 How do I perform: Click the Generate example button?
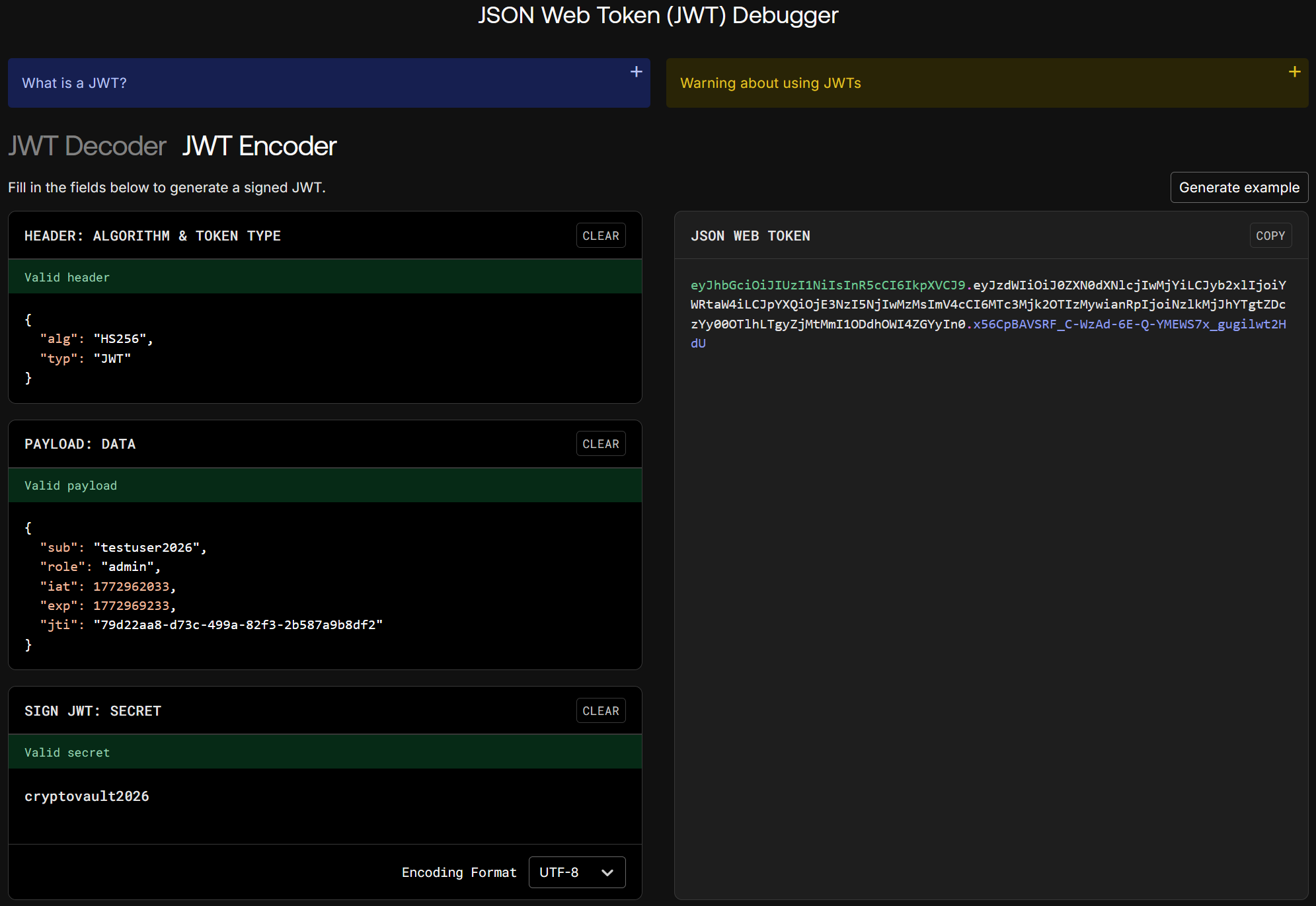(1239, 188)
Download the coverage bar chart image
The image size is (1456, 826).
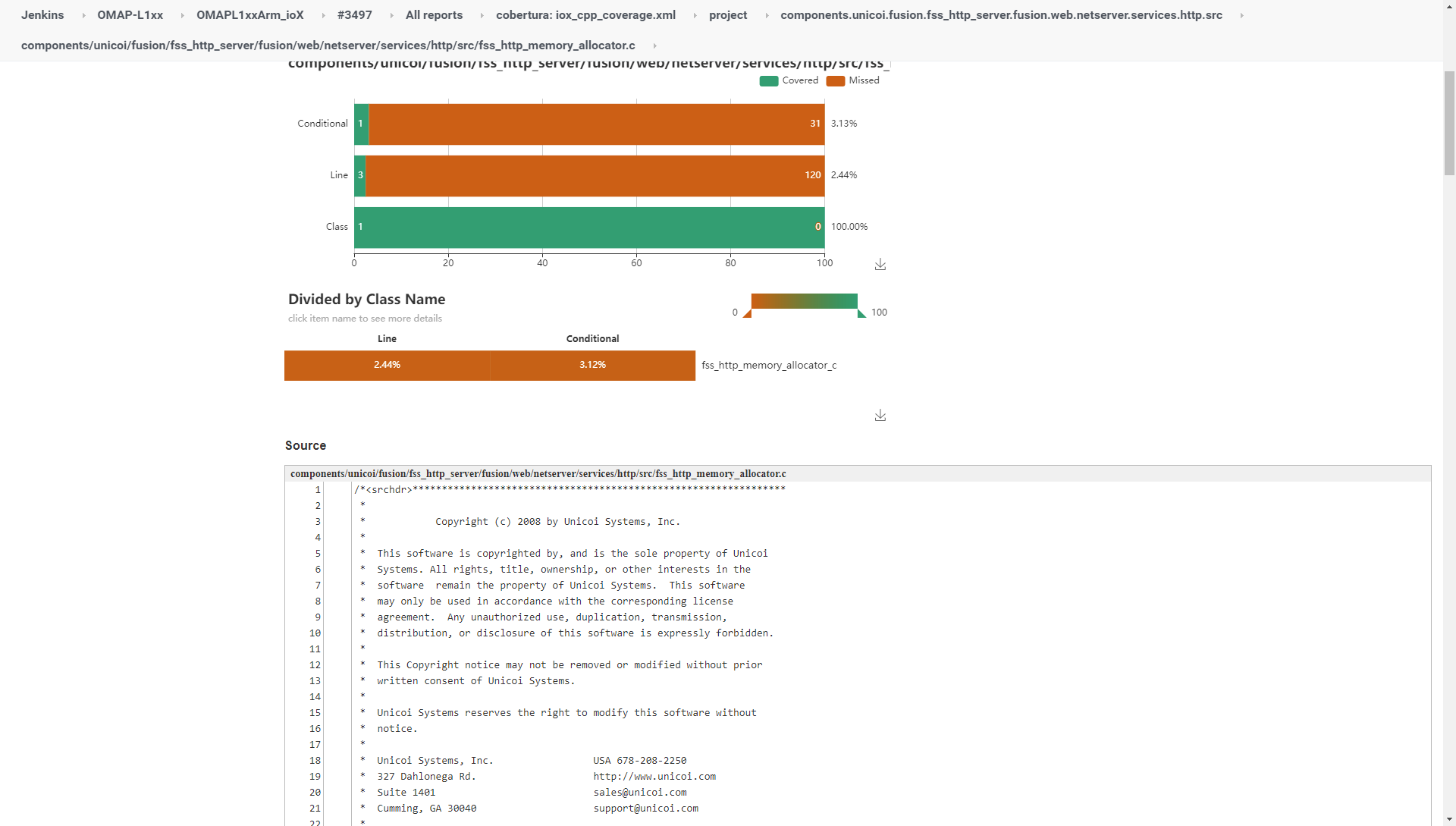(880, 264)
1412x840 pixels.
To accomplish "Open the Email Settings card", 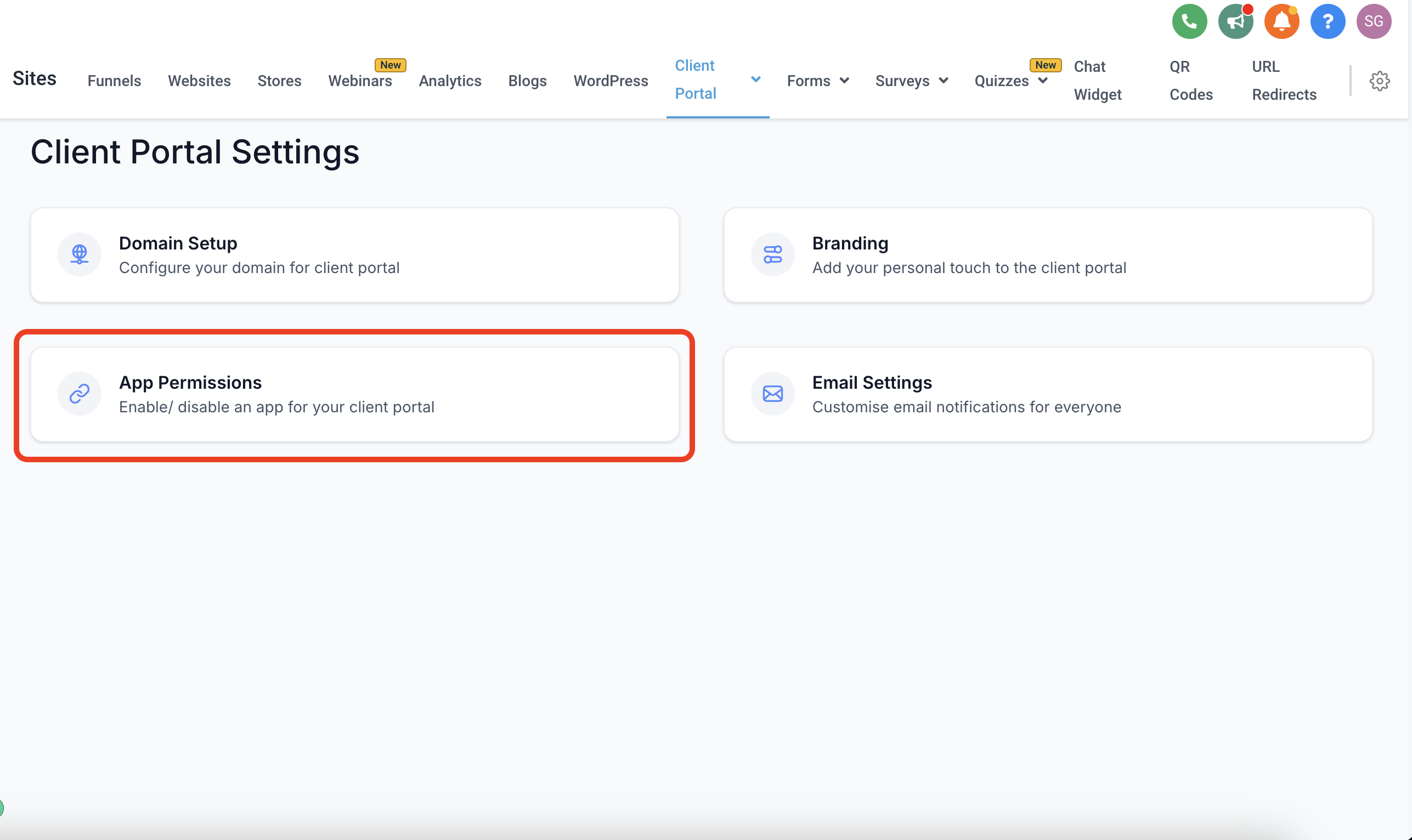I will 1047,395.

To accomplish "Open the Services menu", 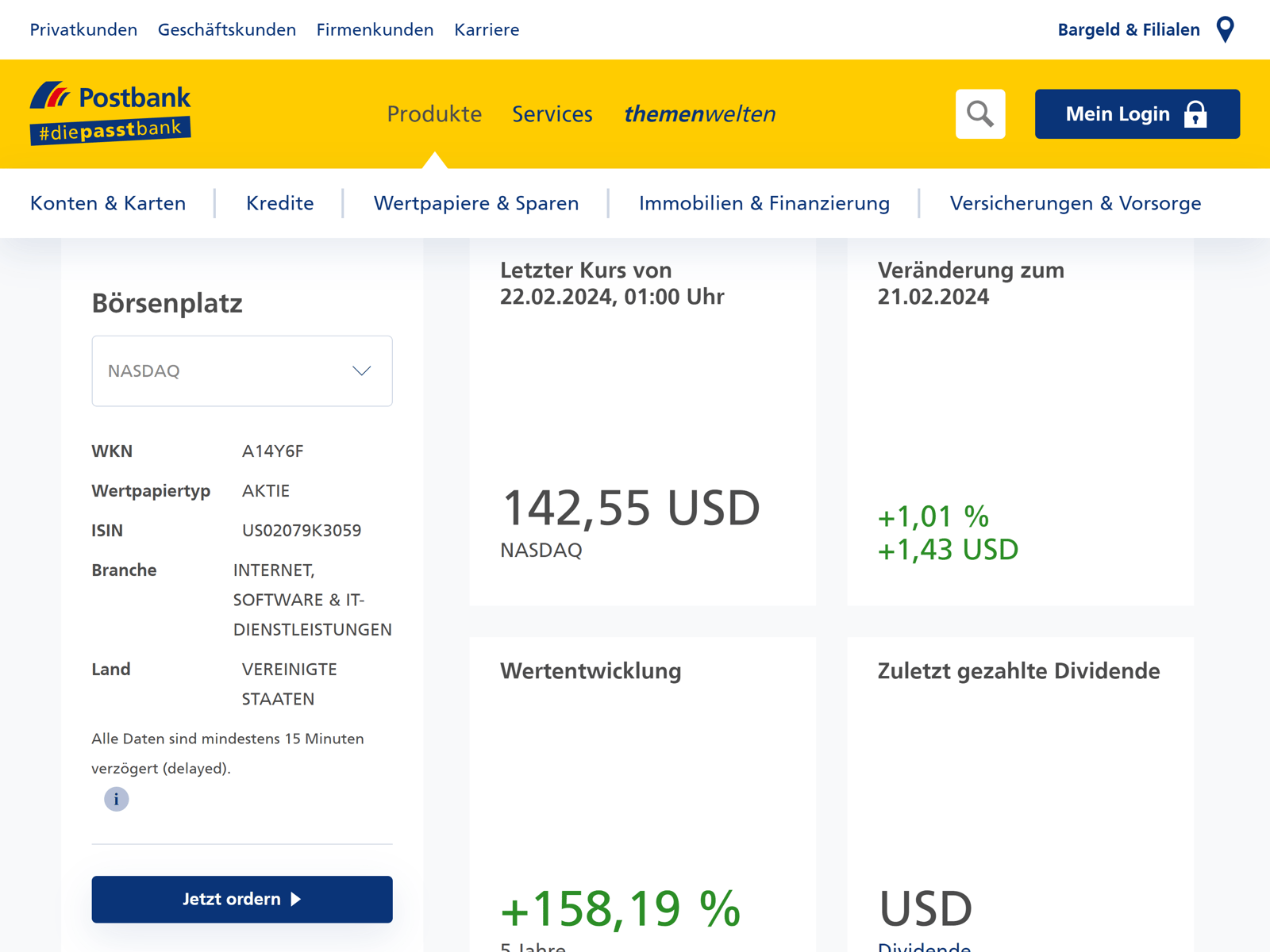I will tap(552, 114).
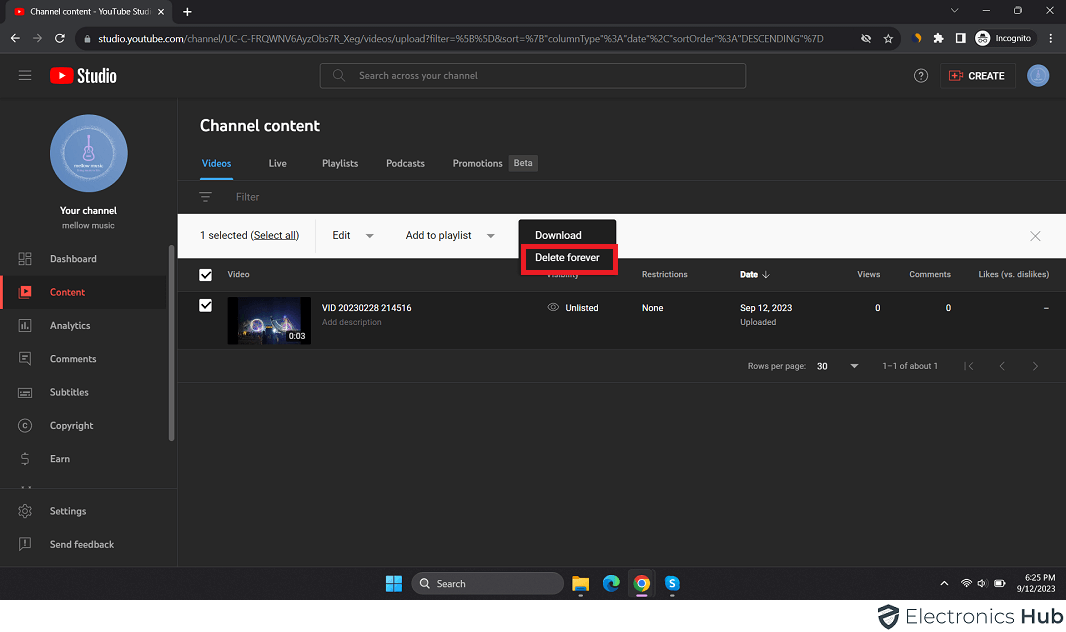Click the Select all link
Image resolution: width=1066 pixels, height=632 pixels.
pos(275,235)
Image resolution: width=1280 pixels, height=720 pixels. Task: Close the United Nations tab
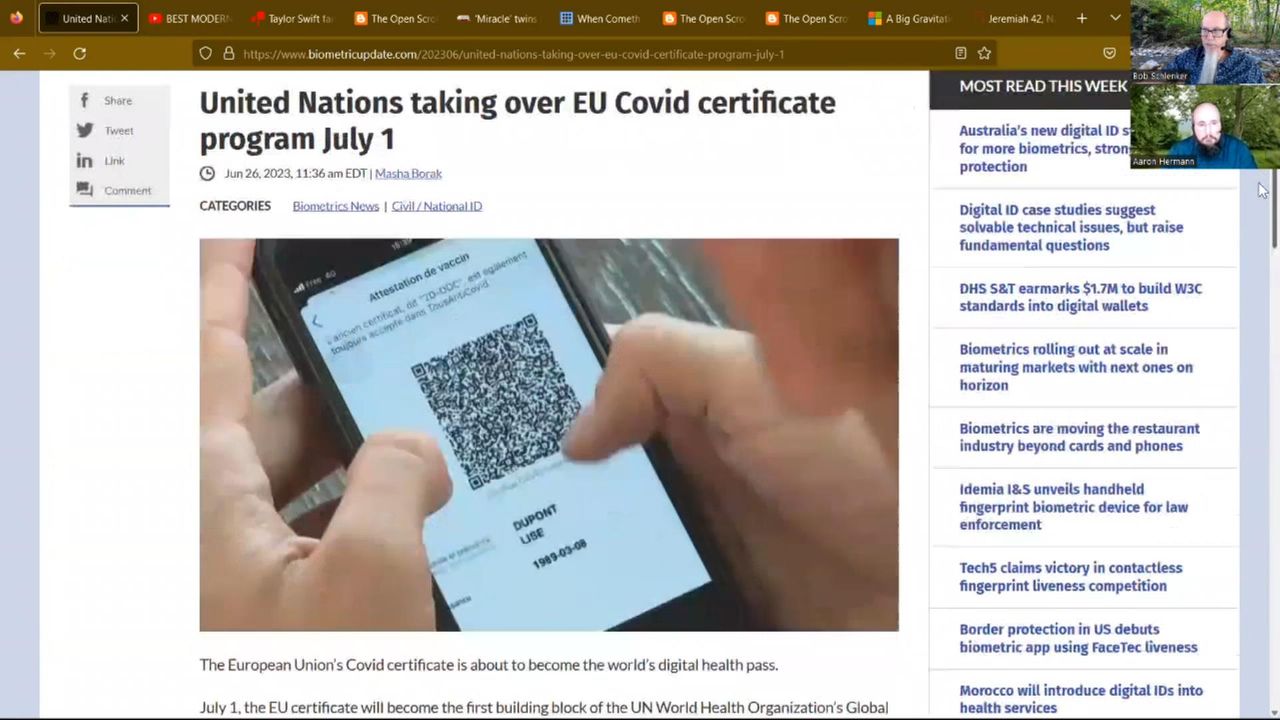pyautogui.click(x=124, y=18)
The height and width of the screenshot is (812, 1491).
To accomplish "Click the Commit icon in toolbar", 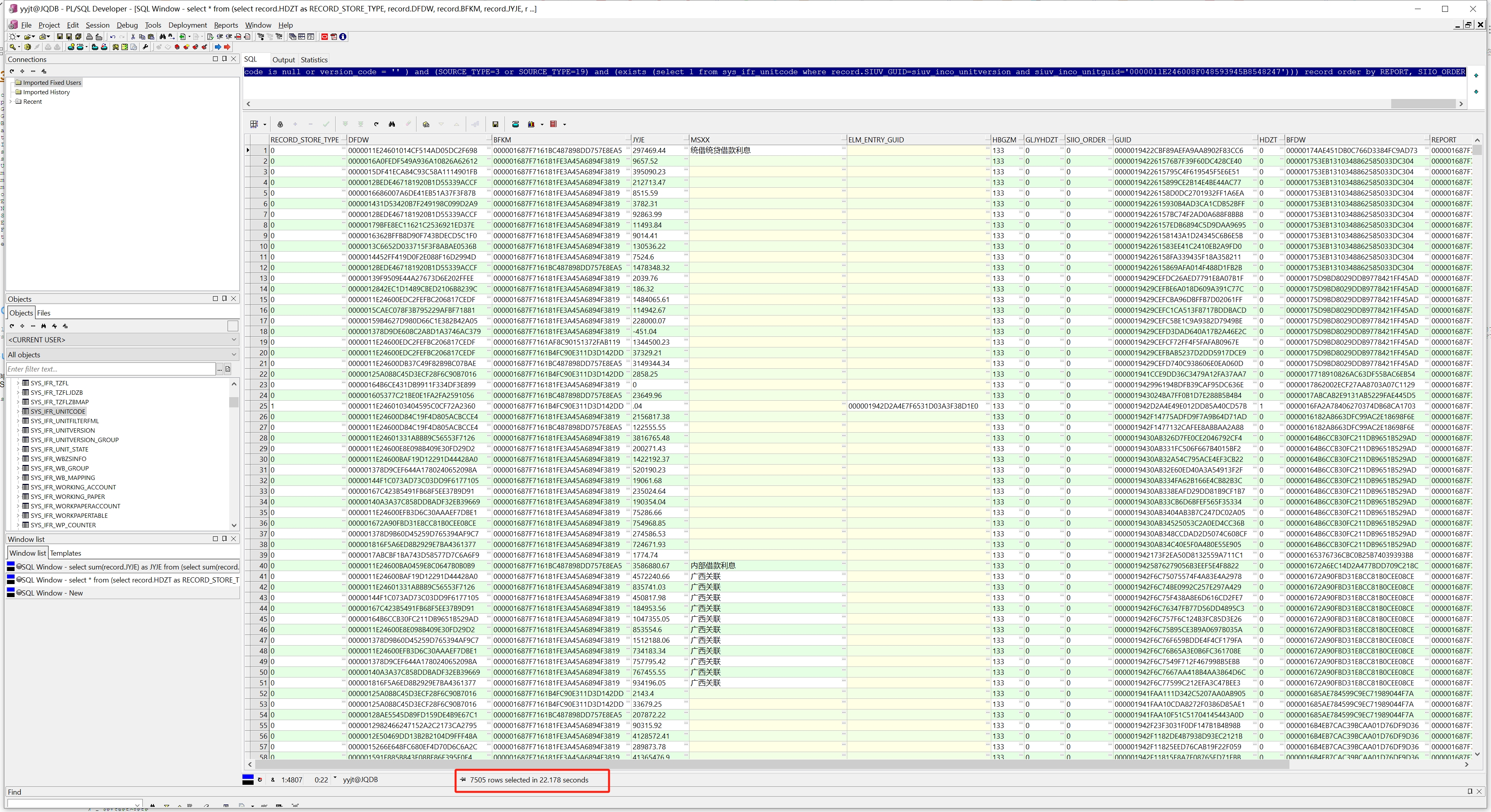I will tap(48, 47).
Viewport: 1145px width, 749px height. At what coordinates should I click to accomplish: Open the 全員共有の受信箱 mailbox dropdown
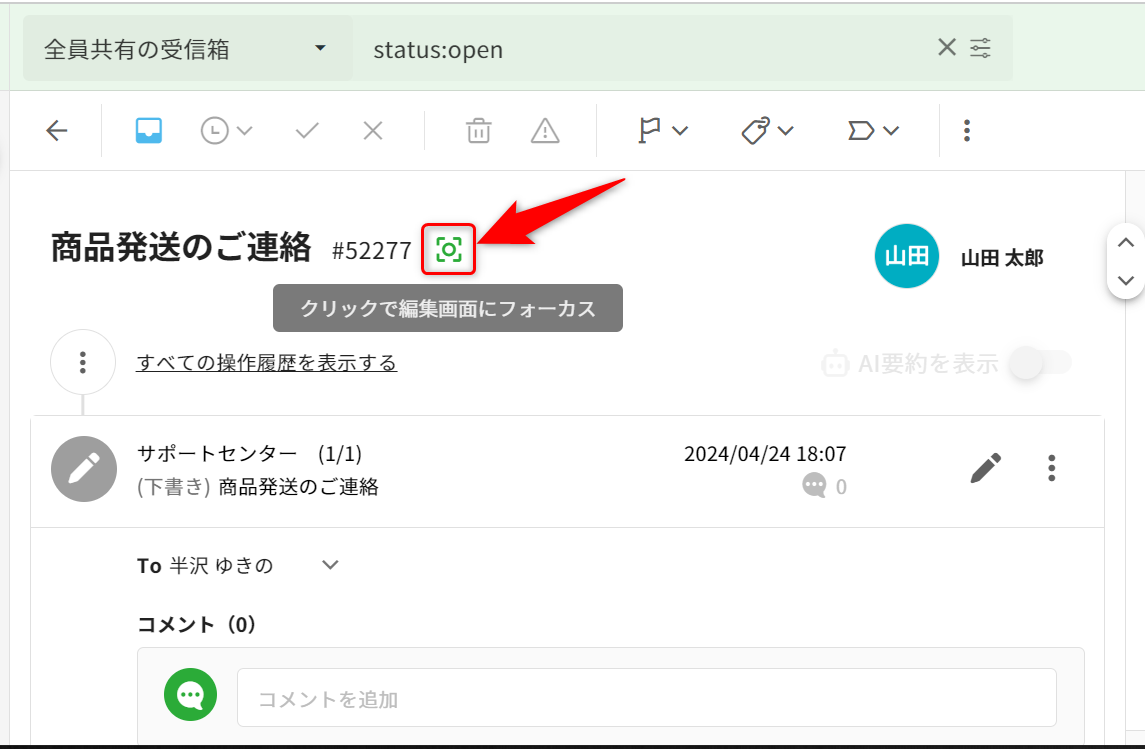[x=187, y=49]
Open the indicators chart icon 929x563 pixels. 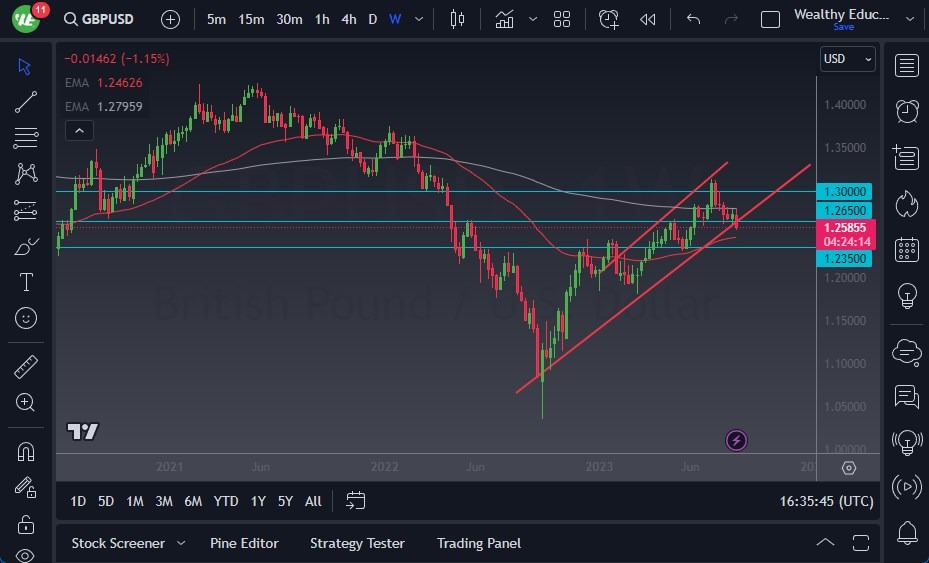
....
- _Required task_: Rewrite the stretch of the entries that opens with the line containing "Viewport: 1145px width, 749px" and closes with the end of the entries, both ends included, copying every line in full but multiplying each coordinate in the answers by 1.2 and rounding to whole numbers, with halves rounded up. Leave the pictures out of your answer.

- _Exercise answer_:
Viewport: 1145px width, 749px height. At what coordinates should I click to accomplish: Open the 全員共有の受信箱 mailbox dropdown
[x=224, y=59]
Open the indicators chart icon 929x563 pixels. 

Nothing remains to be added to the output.